Recently, you might have noticed that Twitter has modified its retweet feature in order to accommodate the influx of information that would emerge with the 2020 US election. Instead of being able to choose between a retweet and a quote retweet, Twitter now automatically prompts you to quote retweet in an effort to make you, the user, question whether the information you’re planning on retweeting is actually true and verify it instead of blindly spreading what might be misinformation. Why did Twitter release this feature at such an opportune moment and what might be the underlying factors that led to its creation?

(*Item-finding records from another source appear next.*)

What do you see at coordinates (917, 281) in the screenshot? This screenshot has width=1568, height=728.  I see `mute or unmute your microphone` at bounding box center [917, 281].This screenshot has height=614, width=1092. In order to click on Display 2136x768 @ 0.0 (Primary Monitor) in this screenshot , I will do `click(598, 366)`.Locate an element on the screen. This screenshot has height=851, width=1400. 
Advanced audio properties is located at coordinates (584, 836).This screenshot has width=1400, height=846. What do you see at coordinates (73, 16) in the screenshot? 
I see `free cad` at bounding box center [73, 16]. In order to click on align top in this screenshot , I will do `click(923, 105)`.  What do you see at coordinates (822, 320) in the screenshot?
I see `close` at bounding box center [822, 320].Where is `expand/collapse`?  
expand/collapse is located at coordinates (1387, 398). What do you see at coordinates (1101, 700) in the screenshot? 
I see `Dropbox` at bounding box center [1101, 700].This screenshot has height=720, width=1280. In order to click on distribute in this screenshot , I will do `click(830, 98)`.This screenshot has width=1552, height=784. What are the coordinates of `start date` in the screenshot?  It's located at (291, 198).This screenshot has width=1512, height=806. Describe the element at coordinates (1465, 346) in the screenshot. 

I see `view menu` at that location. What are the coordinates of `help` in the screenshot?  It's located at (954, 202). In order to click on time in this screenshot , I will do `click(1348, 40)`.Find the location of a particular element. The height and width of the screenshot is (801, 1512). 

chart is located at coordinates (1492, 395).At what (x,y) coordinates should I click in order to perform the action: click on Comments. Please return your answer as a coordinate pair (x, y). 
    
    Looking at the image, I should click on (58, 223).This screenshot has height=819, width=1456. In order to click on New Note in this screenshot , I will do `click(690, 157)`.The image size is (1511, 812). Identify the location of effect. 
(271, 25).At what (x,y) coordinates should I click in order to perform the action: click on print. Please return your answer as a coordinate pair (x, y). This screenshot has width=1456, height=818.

Online platforms that either make use of search engines, have some form of a recommendation system or include a news feed (like the “News” section on Twitter’s trending page) rely heavily on ranking algorithms in order to determine each source’s popularity and decide what to show the user first as “top-ranked” sources. This ranking systematically affects the kind of information that gains traction among people regarding anything from products and services to even events and ideas. Although this may seem harmless on the surface, many users place a certain level of trust on these top-ranked results — regardless of whether or not they may be correct, lead to political polarization or reinforce certain judgement biases — purely because they are “top-ranked”.

Few-Get-Richer Effect

You’ve all heard of the “rich-get-richer” effect. For example, when items are ranked based on popularity, the popular ones are most likely to keep getting more popular. The popularity of a certain item isn’t always directly proportional to its quality, especially in settings like this that are characterized by these dynamics — the randomness of which may lead to ‘noise’ in the ranking, causing items that may not necessarily be of good quality to skyrocket within the rankings of a system. The “few-get-richer” effect takes this to a whole other level, by resulting in a systematic ranking bias: when two distinct classes of items are pitted against one another, items from the smaller class become better ranked than similar items belonging to the larger class.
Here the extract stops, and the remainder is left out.